The exhibition Re-invented crafts shows the current state of Portuguese design. The six Portuguese designers push the boundaries of the local crafts industry. Two tendencies stand out clearly this year. 3D-printing and computationally generated design are two of the focuses among this year’s designers. On the other side of the technology spectrum, experimentation and exploration of traditional local crafts is noticeable in the pieces of the selected designers. Their design approach is straight forward: local resources and a minimum amount of materials is used, complemented by the synergy between craftsmanship and technology. “Less is more” is what the work conveys of these six Portuguese designers.
aicep Portugal Global - Trade & Investment Agency (AICEP) is a government business entity, focused on encouraging the best foreign companies to invest in Portugal and contribute to the success of Portuguese companies abroad in their internationalisation processes or export activities.
DIGITALAB merges analog and digital technology in order to come up with computationally generated designs and structures. The digital crafters use a newly developed non-fibrous and 100% natural material: cork thread. This innovative material is used in their computationally generated designs allowing limitless variations of structures for chairs and installations, so called Co-RK systems.
João Abreu Valente is known for his contemporary approach to ceramics. He already works for over 10 years in close collaboration with the Portuguese crafts industry through which he mastered the knowledge of different types of ceramic casting techniques. In his work the starting point is formed by local production. From there on Abreu Valente examines different techniques and processes. In the tableware collection Fusion he explored the boundaries of digital techniques and craftsmanship. 3D printing and digital programs allow Abreu Valente to create new refined designs and meticulous shapes.
Kite is a suspended lamp inspired by the immateriality of light designed by Manuel Amaral Netto. The design contains only the most essential elements: a light source, a diffuser and a reflector. None of the components is redundant. It is a good example of the Portuguese design approach; looking in an efficient way to the necessities and come up with a straight forward solution, making use of a limited amount of materials. The Kite is assembled by hand and is only produced in small batches. The power source fitting is manufactured by a 3D printing additive process. This method enables the integration of complex geometry in the design.
The Wall Project MAVC is a project developed by artist Maria Ana Vasco Costa. Her design process is driven by the experimentation of color, textures and patterns led by simple geometrical shapes. These shapes are inspired by Portuguese traditional monochromatic tiles. Maria Ana explores new possibilities for the use of traditional ceramics by experimenting with new patterns, temperatures, colors and glazing methods – set in the architectural scale. In this project the use of traditional tiles is transformed into bespoke contemporary surface designs.
The Inflorescence Vase gives the flower vase new meaning. Instead of the usual open container, the outside surface is the place where the flower arrangements are suspended.
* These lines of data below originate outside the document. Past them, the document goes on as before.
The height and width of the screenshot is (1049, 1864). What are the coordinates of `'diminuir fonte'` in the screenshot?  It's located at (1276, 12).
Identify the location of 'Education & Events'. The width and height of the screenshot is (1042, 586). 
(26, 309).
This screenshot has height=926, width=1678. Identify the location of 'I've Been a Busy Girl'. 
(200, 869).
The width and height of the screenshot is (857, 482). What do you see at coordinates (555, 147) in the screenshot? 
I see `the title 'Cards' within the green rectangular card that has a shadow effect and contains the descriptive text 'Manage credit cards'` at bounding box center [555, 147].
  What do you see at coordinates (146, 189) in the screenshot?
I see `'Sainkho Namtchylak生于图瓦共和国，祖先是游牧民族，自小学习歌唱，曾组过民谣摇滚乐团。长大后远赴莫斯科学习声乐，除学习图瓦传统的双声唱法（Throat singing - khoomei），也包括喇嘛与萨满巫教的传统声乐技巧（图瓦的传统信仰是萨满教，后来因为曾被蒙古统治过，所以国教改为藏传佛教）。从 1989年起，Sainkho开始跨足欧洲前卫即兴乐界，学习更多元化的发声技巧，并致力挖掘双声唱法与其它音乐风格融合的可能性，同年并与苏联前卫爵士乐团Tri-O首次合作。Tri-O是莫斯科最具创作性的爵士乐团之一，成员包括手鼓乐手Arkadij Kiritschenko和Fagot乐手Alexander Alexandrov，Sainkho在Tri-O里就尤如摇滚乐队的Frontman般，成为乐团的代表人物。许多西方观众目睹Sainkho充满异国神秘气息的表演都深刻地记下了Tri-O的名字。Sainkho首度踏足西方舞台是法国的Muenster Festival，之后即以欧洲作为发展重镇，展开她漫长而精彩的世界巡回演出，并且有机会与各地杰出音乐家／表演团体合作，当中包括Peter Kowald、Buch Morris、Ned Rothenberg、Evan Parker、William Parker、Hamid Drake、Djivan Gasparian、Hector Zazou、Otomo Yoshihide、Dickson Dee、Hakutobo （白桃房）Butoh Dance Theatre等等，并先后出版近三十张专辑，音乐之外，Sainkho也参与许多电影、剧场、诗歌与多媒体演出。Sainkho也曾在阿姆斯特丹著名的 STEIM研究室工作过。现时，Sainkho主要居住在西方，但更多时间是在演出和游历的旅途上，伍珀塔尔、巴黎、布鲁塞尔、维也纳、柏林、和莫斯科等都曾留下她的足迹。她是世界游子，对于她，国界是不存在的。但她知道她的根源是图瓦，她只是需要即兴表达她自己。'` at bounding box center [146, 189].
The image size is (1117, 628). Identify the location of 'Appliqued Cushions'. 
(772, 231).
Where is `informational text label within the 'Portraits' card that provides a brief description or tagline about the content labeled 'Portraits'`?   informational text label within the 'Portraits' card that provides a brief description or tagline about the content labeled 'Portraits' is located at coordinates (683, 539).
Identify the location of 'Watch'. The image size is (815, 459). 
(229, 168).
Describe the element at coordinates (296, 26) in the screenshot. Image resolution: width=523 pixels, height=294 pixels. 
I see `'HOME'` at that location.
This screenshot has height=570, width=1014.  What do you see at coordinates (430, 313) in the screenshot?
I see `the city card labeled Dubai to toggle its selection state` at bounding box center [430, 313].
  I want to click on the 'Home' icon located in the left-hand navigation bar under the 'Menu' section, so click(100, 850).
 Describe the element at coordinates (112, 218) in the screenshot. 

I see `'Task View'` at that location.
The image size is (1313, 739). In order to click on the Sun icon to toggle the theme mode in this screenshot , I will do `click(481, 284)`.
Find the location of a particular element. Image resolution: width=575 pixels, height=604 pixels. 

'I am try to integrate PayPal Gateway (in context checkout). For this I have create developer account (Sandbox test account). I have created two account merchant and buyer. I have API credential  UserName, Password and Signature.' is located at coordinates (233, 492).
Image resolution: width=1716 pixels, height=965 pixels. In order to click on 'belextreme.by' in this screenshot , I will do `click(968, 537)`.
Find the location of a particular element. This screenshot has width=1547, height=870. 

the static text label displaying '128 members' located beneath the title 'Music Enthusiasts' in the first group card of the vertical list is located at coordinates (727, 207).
This refers to the superposition of garlands as in contemporary ikebana. For production, 3D Printing (FDM) replaces the traditional use of clay molds. In this way the ceramic process is more efficient: less time- and labour-consuming.
Caruma vases are developed by a mixture of two techniques: earthenware and basketry. Eneida Lombe Tavares demonstrates the possible relationship between these two different construction fields, creating a certain degree of dependency between them. The production took place in Caldas da Rainha in Portugal. The base of the vase is developed by following a specific earthenware tradition that this specific region in Portugal is known for. This base is complemented by a basketry technique from Angola, where part of Tavares’s roots are from. In this technique, sewed coiling is combined with local natural fibers; the pine tree needles which are called Caruma.